Bamboo scaffolding framing high-rises under repair in Hong Kong, old men pushing concrete filled wheelbarrows down narrow alleys in Bali – the cementitious mixture drying quicker than they were moving – laborers in Thailand with kerchiefs tied around their faces like bank robbers from the wild west disguising not their identity but that they are women, the laborers at construction sites in third-world countries add a tinge of local color to any trip. The only thing they have in common with construction workers back home is that there are always three times as many as required to do the job and the majority of the workers are never working.

Hard at work and hardly working is the name of the game among construction workers the world over.
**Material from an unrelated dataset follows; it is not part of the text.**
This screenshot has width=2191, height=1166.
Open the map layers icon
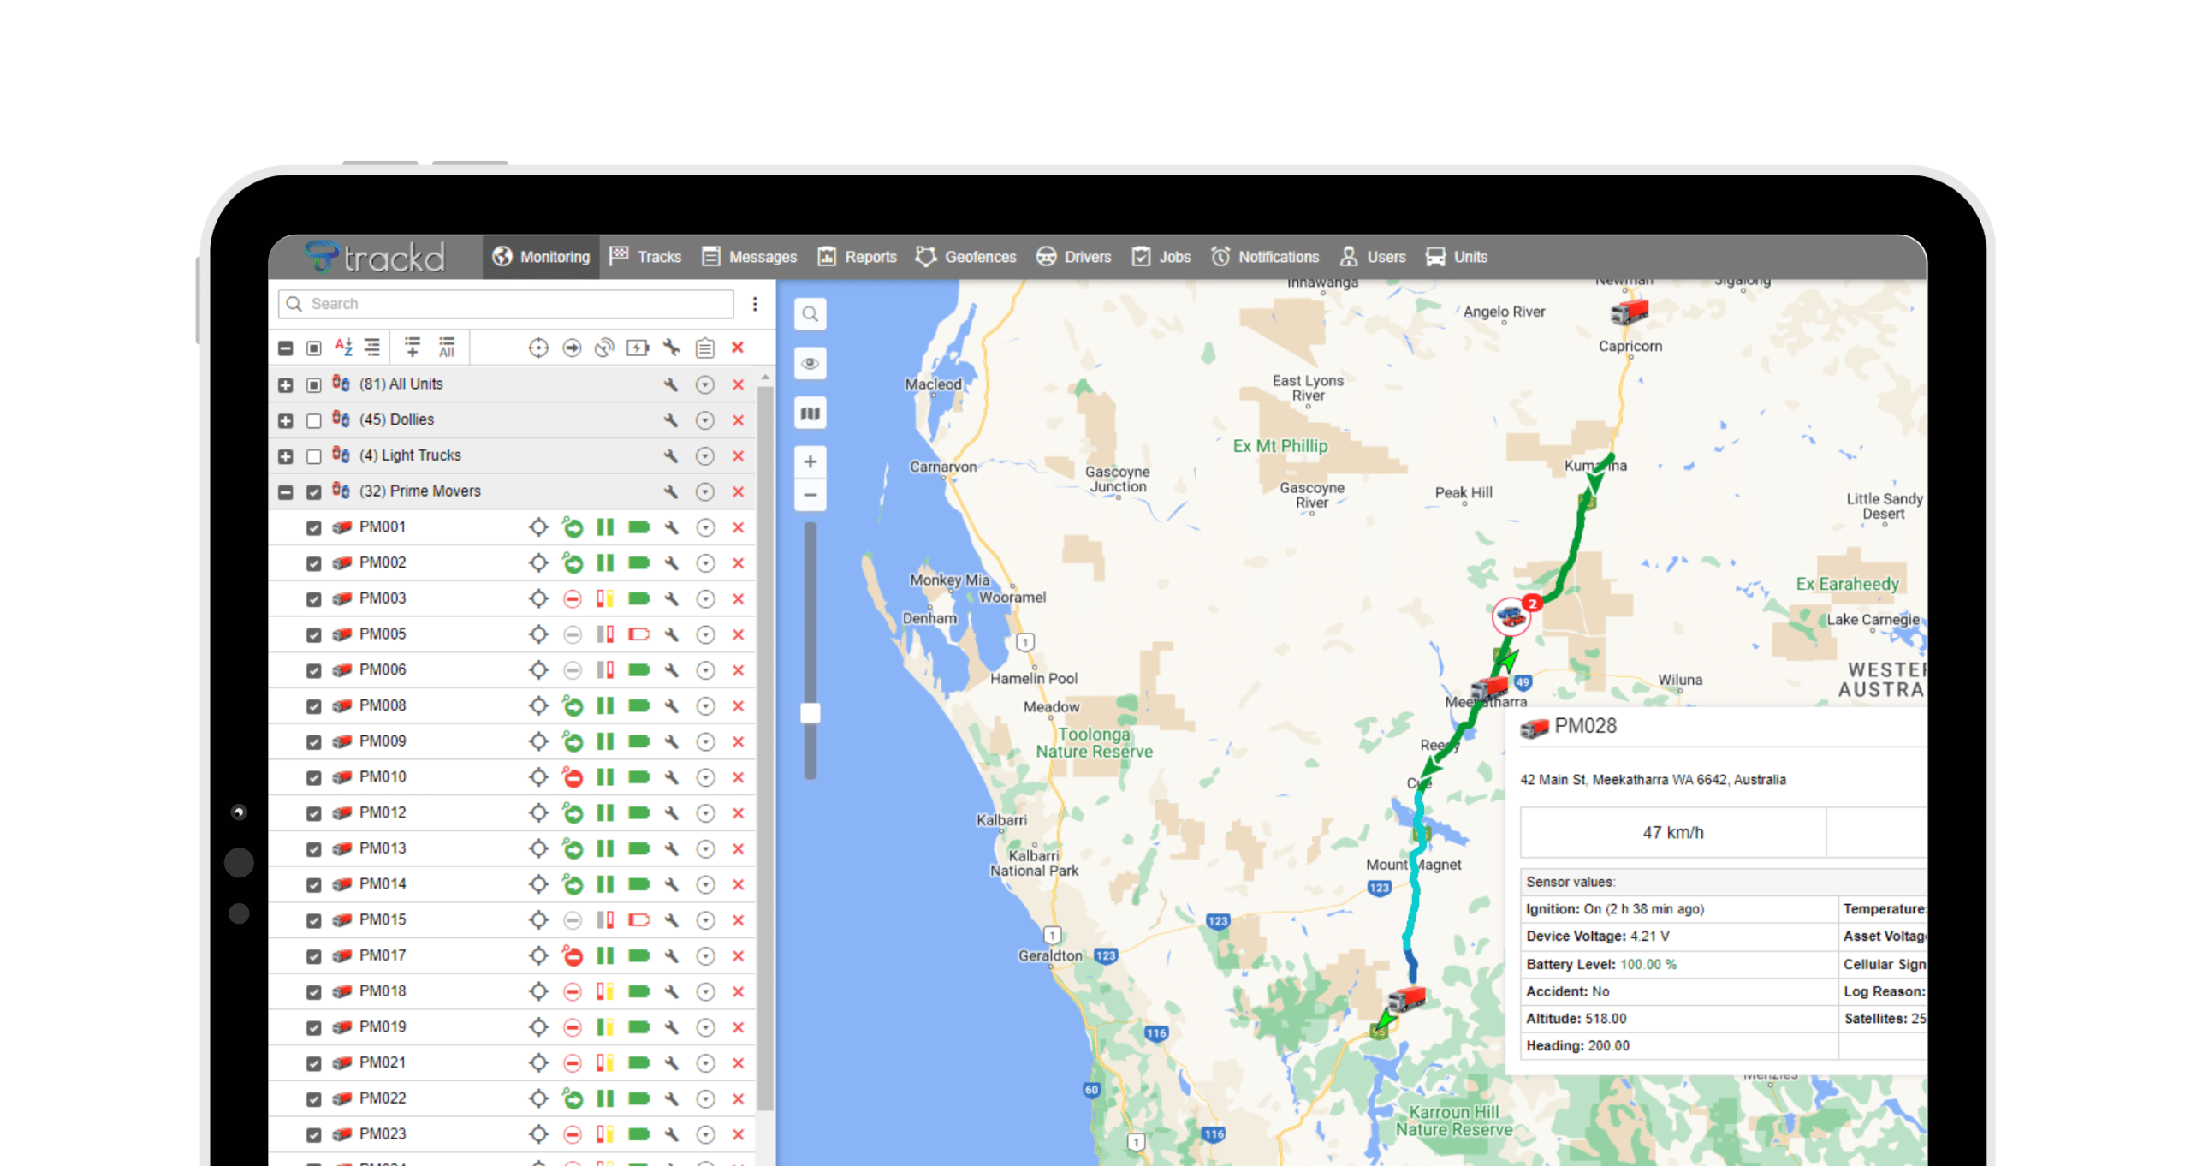810,413
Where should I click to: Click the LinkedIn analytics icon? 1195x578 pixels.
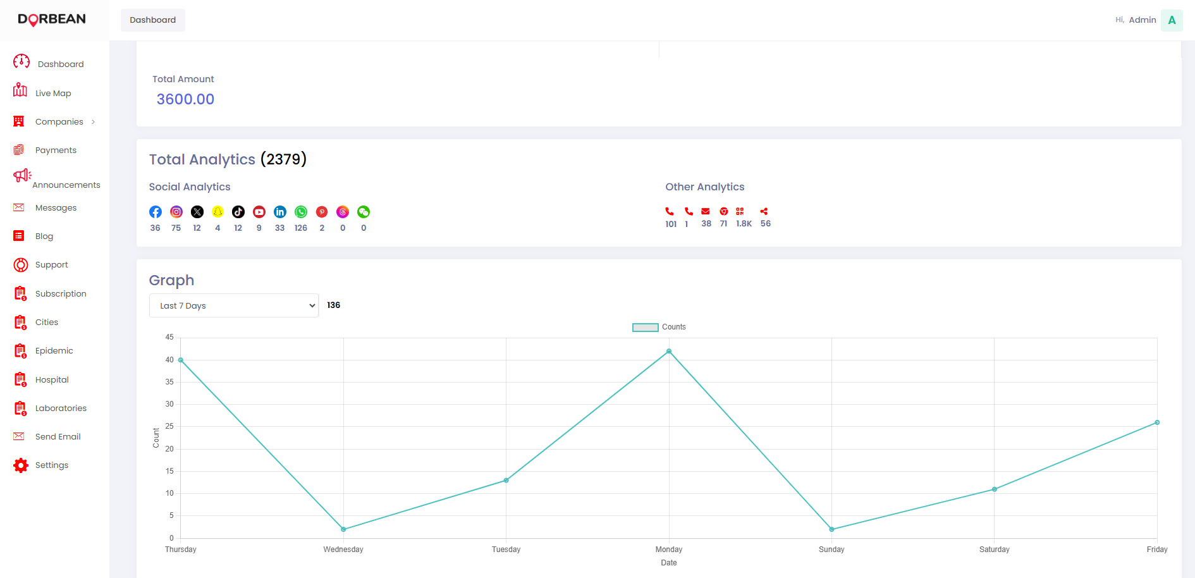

I’ve watched a crew of ten spend a full week repairing a three-foot long portion of the sidewalk in Bangkok, finally completed it was in need of repairs again two days later. The scowl of a lady construction worker in Chiang Mai at her dozing co-worker transformed into a radiant smile when my camera came up. Painters balancing on bamboo poles encircling a five star hotel reacted to their Kodak moment by bouncing up and down on the flimsy footing, trusting in their good karma more than the stability of their perch. And the same crumbling buildings under construction at Angkor Wat in Cambodia since the 12th century are still being built and rebuilt today using methods and equipment that would not seem foreign to those who originally started the job. Maybe it’s an odd way to spend time on a holiday, but third-world construction practices always bring me to a screeching halt. It’s not that they are an accident waiting to happen, but rather the strangeness of construction and maintenance techniques employed, and admiration for making due with the equipment at hand. Even when that equipment is only their hands.

Construction going on at or near my hotel? No problemo. That just means an extra hour or two in the morning of kicking back and watching the workers play. Now if they could just do something about those damn doormen and their whistles, I’d be a happy camper.

Siem Reap’s street sweeping crew’s job is never done.